Панюков ушел. Меры к Серафиму были приняты. Назначенный на место Голошеина Игорь Боркин — хорошо знакомый мне Гарик из компании моей матери, навеки взволнованный тем, что сам В. В. говорил ему «Вы», — отметил свое вступление в должность редакционной статьей «Обратная связь» в рубрике «Читатель и газета». Отклики читателей, их добрые советы и критические замечания, их дельные предложения и самые смелые предположения всегда составляли, по признанию нового главного редактора, самое дорогое достояние газеты, ее моральный капитал и золотой интеллектуальный запас. Обидно бывает, чего уж тут скрывать, не стал скрывать Гарик, когда в полнокровном потоке читательской почты всплывают мутные откровения ущербных, психически неуравновешенных граждан. Обидно вдвойне, когда гнойники больного, воспаленного сознания, по недосмотру некоторых сотрудников редакции, нет-нет да и прорываются прямо на газетную полосу… В качестве курьезных и досадных примеров Гарик привел выдержки из статьи Серафима, впрочем, не называя имени автора.

Почин Гарика был подхвачен областным радио. В передаче «Беседы о здоровье» ее постоянный ведущий доктор Хорохоркин по просьбе группы радиослушателей из Хнова рассказал о причинах и признаках раздвоения личности. Не называя Серафима по имени, Хорохоркин сообщил некоторые факты его биографии: крушение честолюбивых надежд на научном поприще, глубокий стресс, отягченный чувством вины, связанный со смертью любимой жены, — и предположил, что его травмированное сознание принялось, защищаясь, конструировать новую, параллельную реальность, в которой этот непоименованный гражданин возомнил себя специалистом в совершенно чуждых ему областях человеческой деятельности. Подобно гоголевскому чиновнику Поприщину, по причине бедности и любовных неудач возомнившему себя испанским королем, наш неназванный гражданин, не преуспев в науках, вдруг увидел себя в ореоле спасителя отечества и обрушил на головы окружающих лавину бредовых, однако же навязчивых идей. Примеры? Пожалуйста!.. И Хорохоркин, брякнув чайной ложечкой, пошелестев бумажкой, повздыхав сокрушенно и горестно в микрофон, процитировал несколько пассажей из некоего сочинения, достойных быть включенными в учебные пособия по психиатрии. Завершая передачу, доктор Хорохоркин напомнил хновским и всем остальным радиослушателям, что живут они все, слава Богу, не в бессердечные и глупые времена, жестоко осмеянные писателем Гоголем сквозь его гениальные слезы, а в иную, гуманную и победоносную эпоху, освещенную светом коллективного разума. Несчастному Поприщину лили на голову холодную воду: не лечили его, только мучили. Нашего неназванного сочинителя можно бы, конечно, и полечить: к его услугам не одна вода — новейшие достижения современной медицинской науки, но всего лучше, благо, он не буйный, всеми уважаемый и во многом полезный член общества, окружить его повседневным вниманием и заботой.
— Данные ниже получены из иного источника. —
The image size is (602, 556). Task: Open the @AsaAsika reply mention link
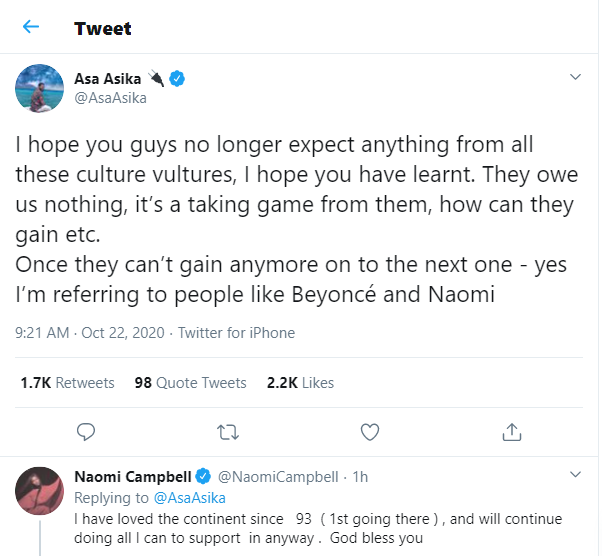(190, 498)
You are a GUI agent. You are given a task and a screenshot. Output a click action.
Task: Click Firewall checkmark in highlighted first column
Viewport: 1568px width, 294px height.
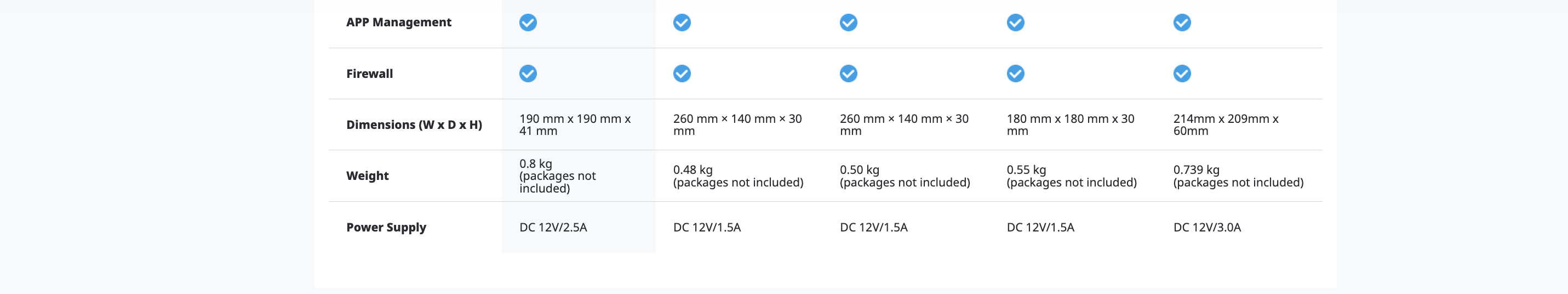click(528, 74)
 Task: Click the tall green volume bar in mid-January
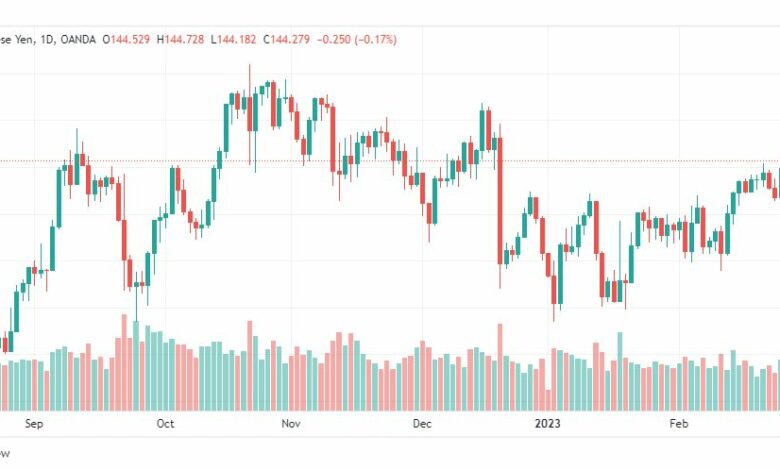pyautogui.click(x=620, y=371)
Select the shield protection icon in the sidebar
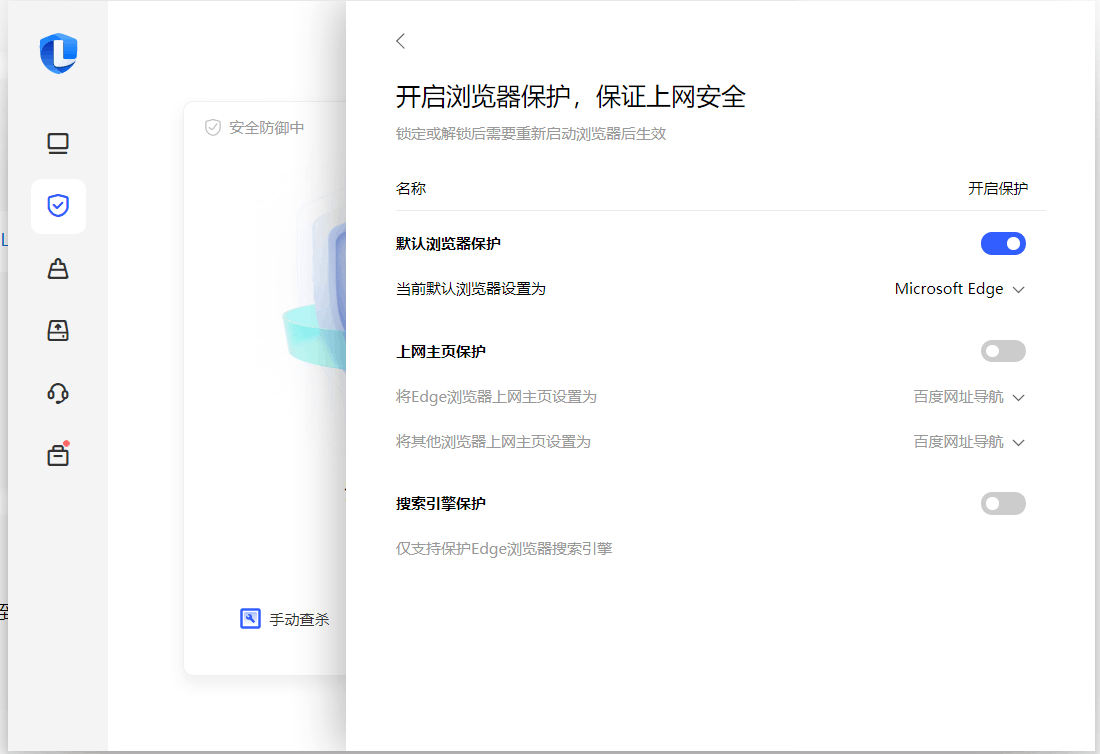1100x754 pixels. (x=58, y=206)
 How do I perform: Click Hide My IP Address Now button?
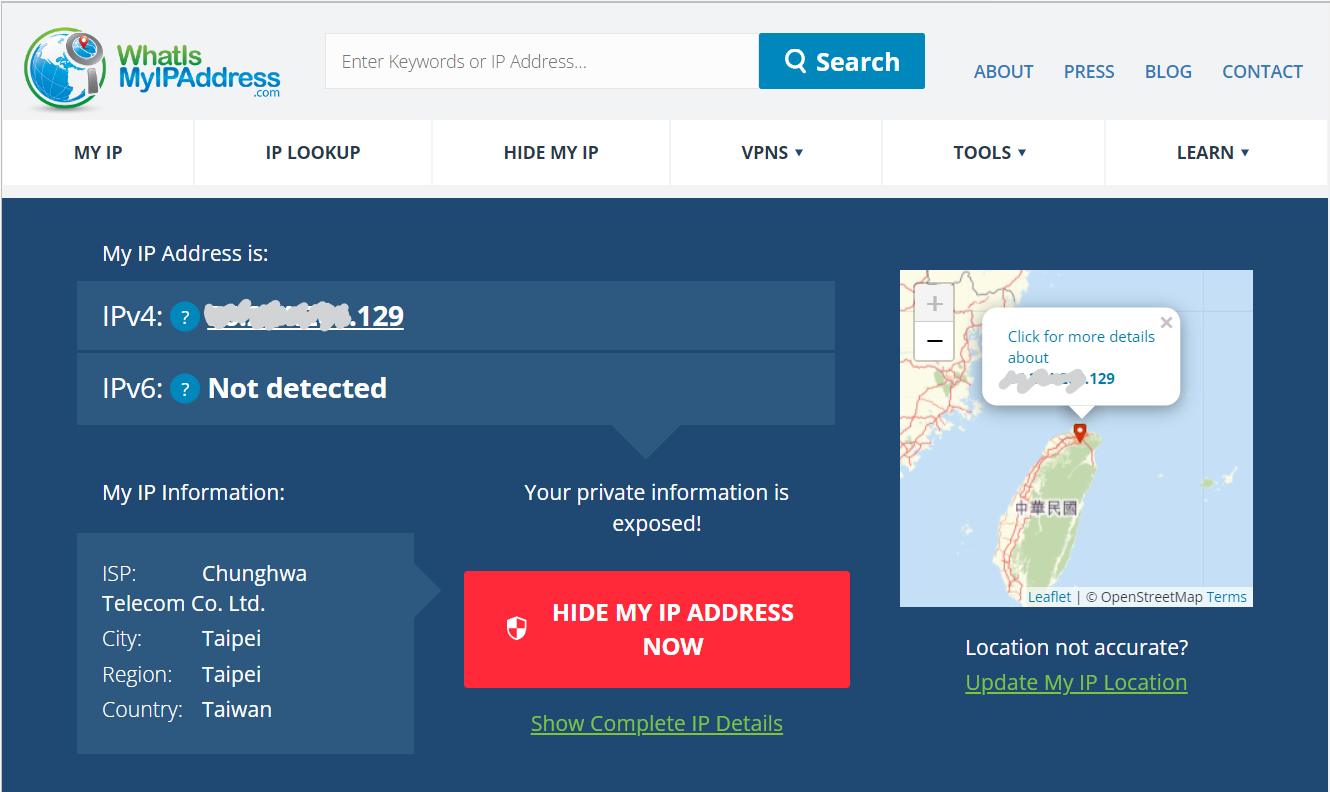[x=656, y=629]
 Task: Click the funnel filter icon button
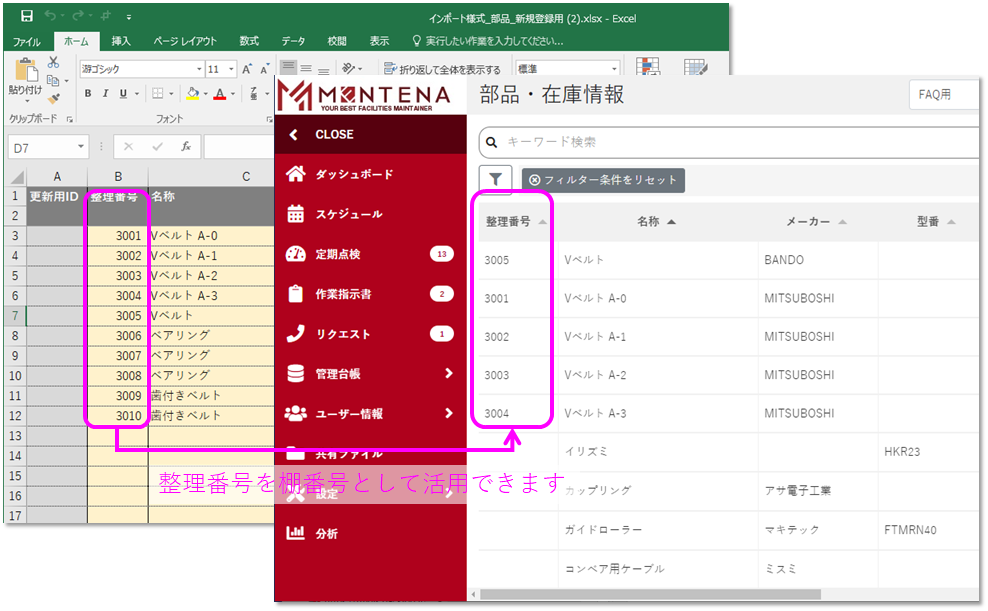[x=497, y=180]
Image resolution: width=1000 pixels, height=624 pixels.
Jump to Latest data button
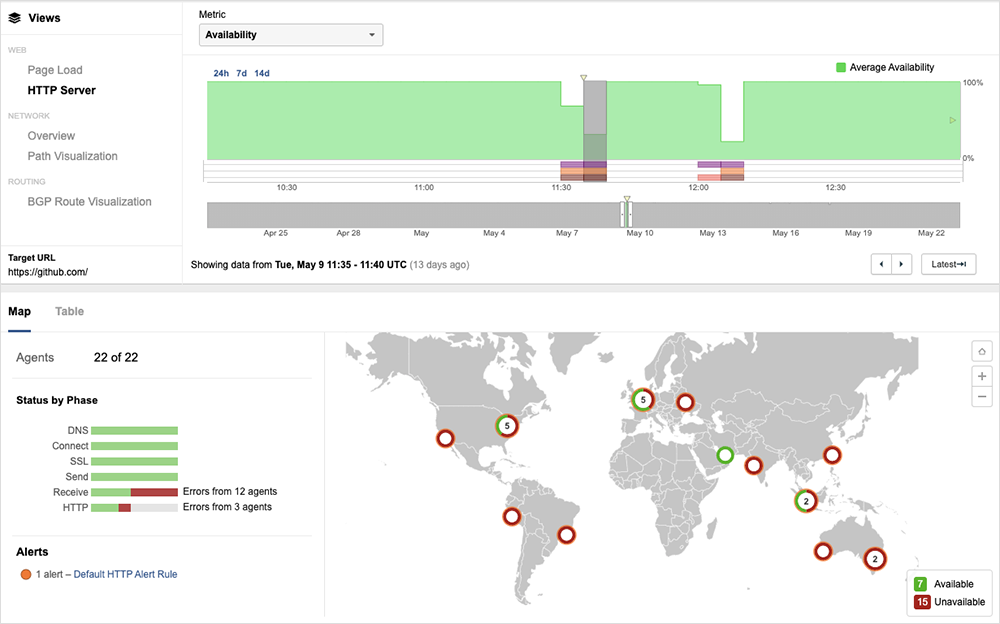click(x=947, y=264)
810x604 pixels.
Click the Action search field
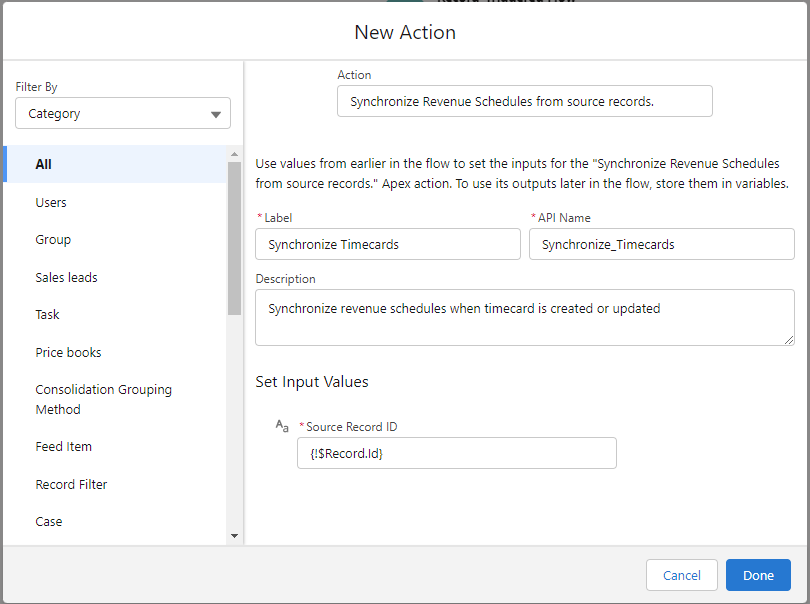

О сумасшествии Серафима заботливо заговорил весь город. Посетители двух главных гастрономов, «Восхода» на Засулич и № 3 на Белы Куна, припоминали в очередях его испуг перед очередями: войдет с авоськой в гастроном, увидит очередь всего лишь из пятнадцати человек, сразу сунет авоську в карман и был таков — без молочка, без творожка, без картошки, без рыбки, само собой, всегда без мяса, совсем, поди, без правильного питания, на одних консервах, поди, на одной столовке да сухомятке.

Бывалые автолюбители предупреждали начинающих о его несчастной привычке вдруг встать столбом посреди проезжей части, все вокруг забыть, уставиться под ноги или впериться в небеса, отчего приходится, едва его завидев, держать ухо востро, ногу на тормозе, почем зря не сигналить и заботливо его объезжать.